(Tâches à réaliser)
1/ Selon l'extrait sur la propriété intellectuelle, à quelle époque les règles d'octroi des brevets ont-elles été profondément modifiées ?
2/ Prolongez l'extrait sur la propriété intellectuelle à partir de sa dernière phrase.

(Extrait à lire)
Au cœur de cette nouvelle économie politique des savoirs, se trouve aussi le changement des règles de la propriété intellectuelle – un élément qui affecte très directement la vie des sciences. La définition et les règles d’octroi des brevets ont en effet été profondément modifiés dans les années 1980, aux États-Unis d’abord, dans le reste du monde ensuite. À la fois du fait de l’émergence de nouvelles pratiques (la capacité de manipuler les gènes par exemple, objets dont le droit se saisissait mal) et pour des raisons de positionnement stratégique sur le long terme. Il s’agissait en effet pour les États-Unis de modifier la définition du brevetable pour se réserver des pans entiers du futur technologique en protégeant les découvertes de base faites en amont à l’université et dans les start-ups de biotechnologie moléculaire et de sciences de l’information du pays – domaines dans lesquels les États-Unis restent très en avance [31].

(Informations fournies)
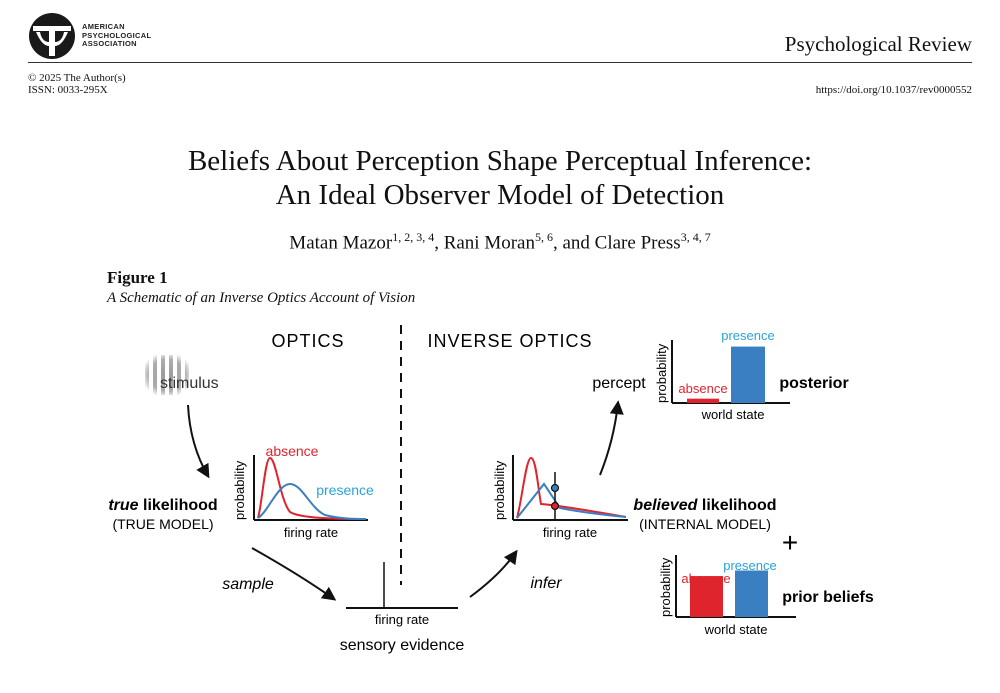 The image size is (1000, 693). What do you see at coordinates (894, 90) in the screenshot?
I see `doi-link: https://doi.org/10.1037/rev0000552` at bounding box center [894, 90].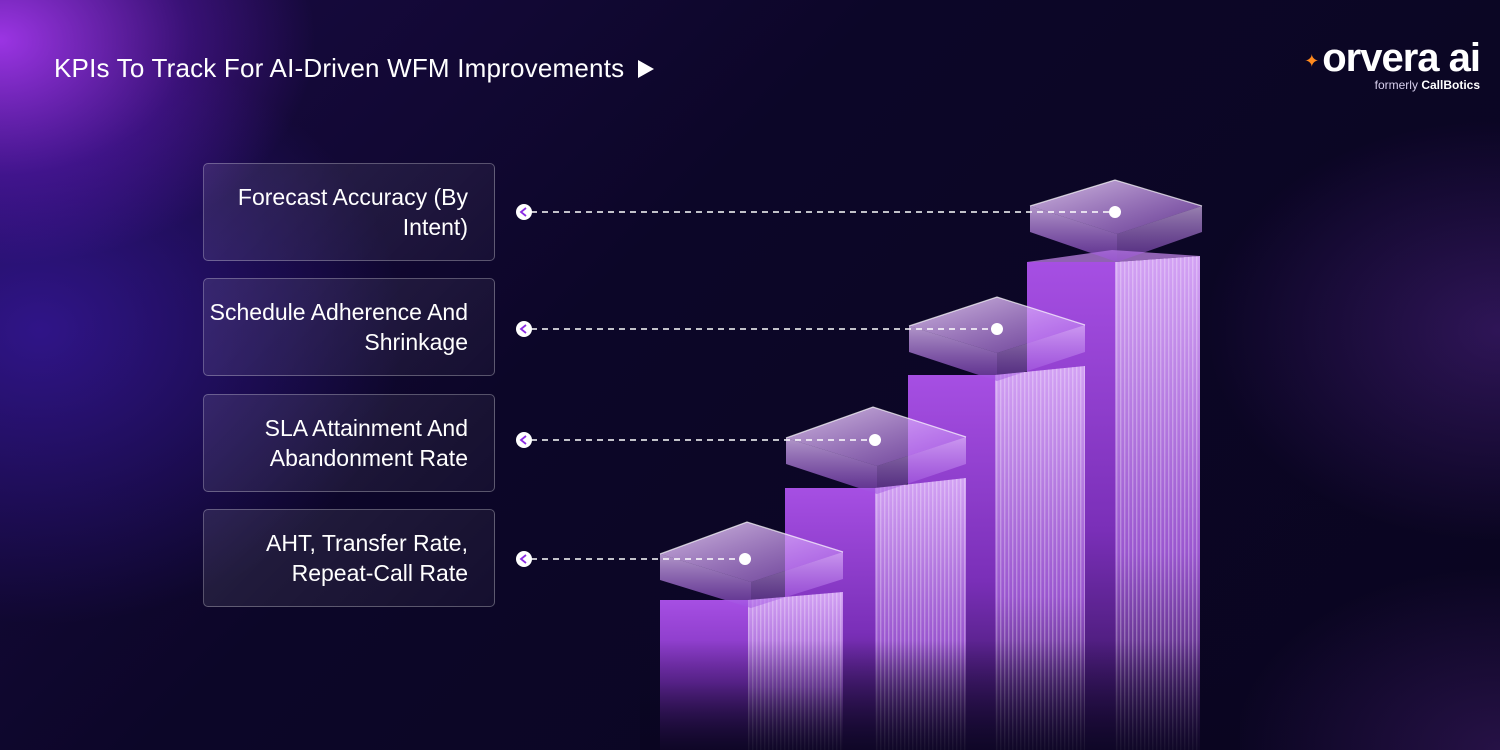 Image resolution: width=1500 pixels, height=750 pixels. Describe the element at coordinates (940, 695) in the screenshot. I see `bar-floor-fade` at that location.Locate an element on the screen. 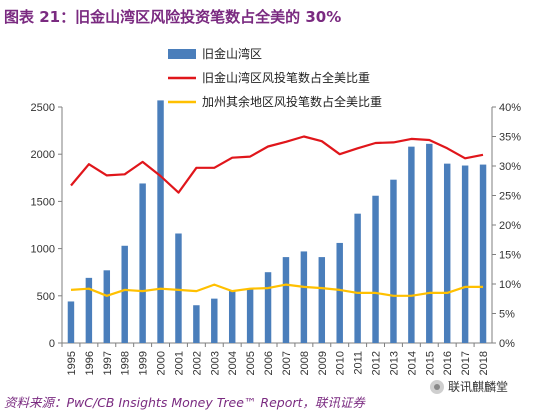 The height and width of the screenshot is (414, 550). legend-label: 旧金山湾区 is located at coordinates (232, 54).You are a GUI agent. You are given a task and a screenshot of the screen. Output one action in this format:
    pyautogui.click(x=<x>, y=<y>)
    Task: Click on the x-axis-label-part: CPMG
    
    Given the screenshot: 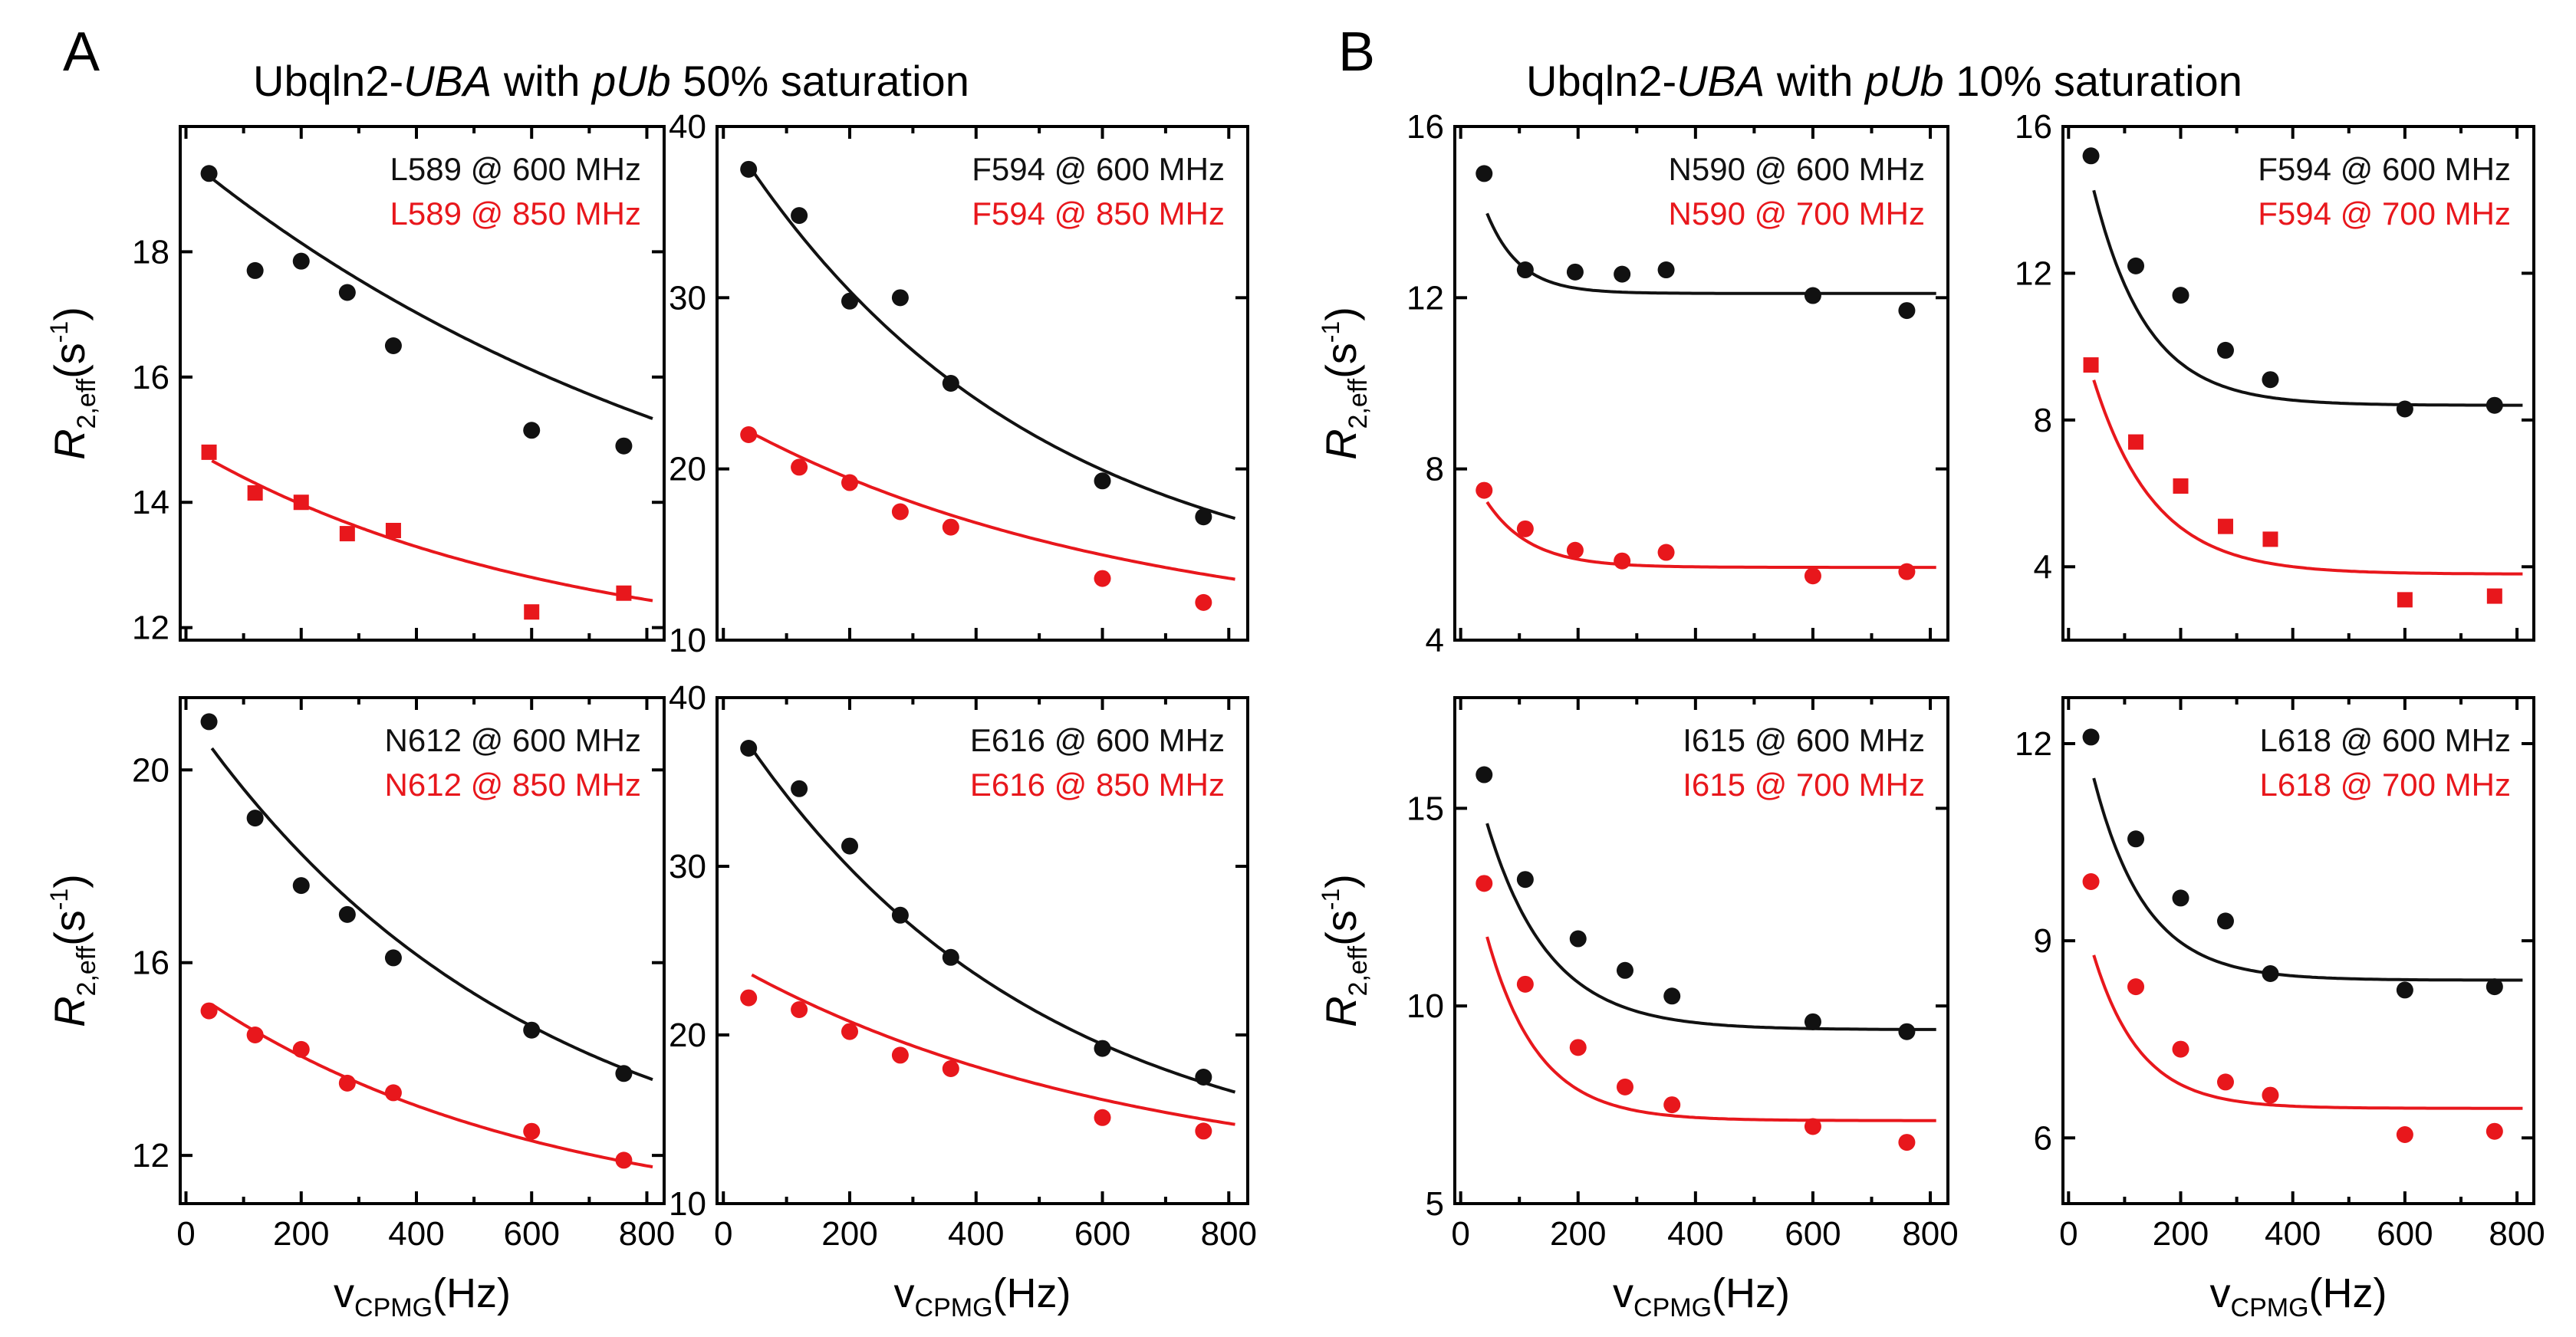 What is the action you would take?
    pyautogui.click(x=2270, y=1308)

(Tâches résolues)
1/ Dans les années 1980, aux États-Unis d'abord, puis dans le reste du monde.

2/
Des droits de propriété sont donc maintenant accordés sur des savoirs de plus en plus fondamentaux et les contraintes d’utilité justifiant traditionnellement du dépôt d’un brevet sont devenues très lâches. Ces formes nouvelles d’appropriation expliquent la parcellisation nouvelle qui affecte la recherche, les phénomènes croissants de judiciarisation du travail des sciences, et l’émergence de monopoles. La planification d’une recherche requiert en effet la rédaction d’accords nombreux sur les usages qui seront faits des entités sous droits de propriété, ainsi que sur la répartition des bénéfices escomptés.
Thèse 8
Depuis les années 1980, les objets et techniques de la recherche scientifique se sont profondément transformés. Sont notamment réapparues des sciences de l’observation à fonction gestionnaire.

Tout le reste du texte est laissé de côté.